The operators of Japan's Fukushima nuclear plant say they are moving equipment to higher ground after a series of strong aftershocks that have hampered efforts to repair the crippled facility.
Search crews meanwhile have moved within 10 kilometers of the stricken plant for the first time in their search for the bodies of victims of the March 11 earthquake and tsunami that knocked out cooling systems at the facility. Emperor Akihito and Empress Michiko visited Thursday with survivors in the worst-hit areas for the first time.
The latest strong aftershock came at about 6 a.m. local time Thursday, with a magnitude of 6.1. It was the fourth temblor since Monday with a magnitude of 6 or greater and the 14th with a magnitude greater than 5. Hundreds of aftershocks have rattled Japan's northeastern coast since last month's massive 9.0 earthquake.
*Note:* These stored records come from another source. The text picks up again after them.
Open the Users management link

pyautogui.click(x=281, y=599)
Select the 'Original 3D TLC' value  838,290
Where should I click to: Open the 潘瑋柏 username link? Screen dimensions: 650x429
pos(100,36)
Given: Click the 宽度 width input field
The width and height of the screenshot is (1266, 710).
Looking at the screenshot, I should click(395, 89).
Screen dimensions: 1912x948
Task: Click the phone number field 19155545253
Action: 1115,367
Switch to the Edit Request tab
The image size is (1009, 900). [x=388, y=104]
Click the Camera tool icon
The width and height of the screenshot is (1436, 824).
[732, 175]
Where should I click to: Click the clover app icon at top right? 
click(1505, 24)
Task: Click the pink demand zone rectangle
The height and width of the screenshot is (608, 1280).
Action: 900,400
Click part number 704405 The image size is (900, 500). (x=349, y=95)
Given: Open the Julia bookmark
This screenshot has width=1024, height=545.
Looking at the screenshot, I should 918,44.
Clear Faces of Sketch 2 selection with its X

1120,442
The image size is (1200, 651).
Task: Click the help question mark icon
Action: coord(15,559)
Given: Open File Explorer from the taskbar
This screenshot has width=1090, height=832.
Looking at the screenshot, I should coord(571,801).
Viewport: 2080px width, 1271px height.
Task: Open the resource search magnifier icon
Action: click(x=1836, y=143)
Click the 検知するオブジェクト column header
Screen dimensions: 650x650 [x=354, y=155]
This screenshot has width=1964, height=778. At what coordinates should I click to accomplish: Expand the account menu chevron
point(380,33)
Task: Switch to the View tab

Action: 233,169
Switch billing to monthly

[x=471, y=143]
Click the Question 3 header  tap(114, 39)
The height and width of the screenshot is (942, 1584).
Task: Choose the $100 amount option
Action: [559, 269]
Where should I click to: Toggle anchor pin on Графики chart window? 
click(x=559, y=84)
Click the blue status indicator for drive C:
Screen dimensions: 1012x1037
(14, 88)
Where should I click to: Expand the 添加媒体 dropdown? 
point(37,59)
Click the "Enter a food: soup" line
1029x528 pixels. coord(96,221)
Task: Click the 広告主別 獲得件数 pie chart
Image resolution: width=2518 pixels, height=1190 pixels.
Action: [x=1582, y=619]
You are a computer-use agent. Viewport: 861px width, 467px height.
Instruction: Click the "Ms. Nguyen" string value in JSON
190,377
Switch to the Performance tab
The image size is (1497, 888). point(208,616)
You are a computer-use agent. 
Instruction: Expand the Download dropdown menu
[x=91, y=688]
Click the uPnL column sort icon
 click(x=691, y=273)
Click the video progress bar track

Officials with the Tokyo Electric Power Company said they are reinforcing connections to the national electrical grid to make sure they have power to pump water into the plant's reactors and cooling ponds. A spokesman said generators and other equipment are being moved to higher ground to protect against another tsunami.
Outside the plant, about 300 policemen in protective white suits began picking through rubble inside of a 10-kilometer radius around the Fukushima plant for the first time. Search efforts in the area have been put off because of high radiation levels, but authorities want to recover bodies before they deteriorate to the point where they become a health hazard and impossible to identify.
In northern Japan, Emperor Akihito and Empress Michiko comforted survivors at two emergency shelters in the city of Asahi in Chiba Prefecture. The royal couple plans a series of visits to the hardest-hit areas in Iwate, Miyagi and Fukushima prefectures between now and May.
At the Fukushima plant, workers at the plant are also seeking a way to remove spent fuel rods from a storage pond at the plant's number four reactor, where elevated radiation levels have been detected in the water. Officials said Wednesday that the radiation levels suggest that some of the rods have been damaged, though most are likely intact.
Technicians managed to pump more than 250 tons of highly radioactive water out of a tunnel next to another of the plant's reactors on Wednesday, an essential step before they can resume work on repairing the unit's vital cooling systems. But Japan's NHK Television said the water level in the tunnel had risen again Thursday morning, suggesting water is still leaking into the tunnel from the reactor.
NHK quoted plant officials as saying radiation levels in the ocean near the plant have dropped dramatically since a leak was plugged last week but are still high. The latest reading found radioactive iodine at 2,500 the legal limit, compared to 7.5 million times the limit on April 2.
The network also reported that recent health ministry testing has found radiation at 25 times the legal limit in fish caught south of the nuclear plant on Wednesday, and that radioactivity was detected on 11 kinds of vegetables sampled in Fukushima prefecture on Monday.
The toll from the March 11 disaster continues to rise, with Japan's national police agency reporting more than 13,300 confirmed dead and more than 15,000 missing.
Japan's Kyodo news agency says many of the victims died when officially designated evacuation sites were swamped or washed away by the tsunami, which was as high as a three-story building when it hit the coast. The agency says it has identified more than 100 evacuation sites that failed to stand up to the tidal wave.
Some information for this report was provided by AP.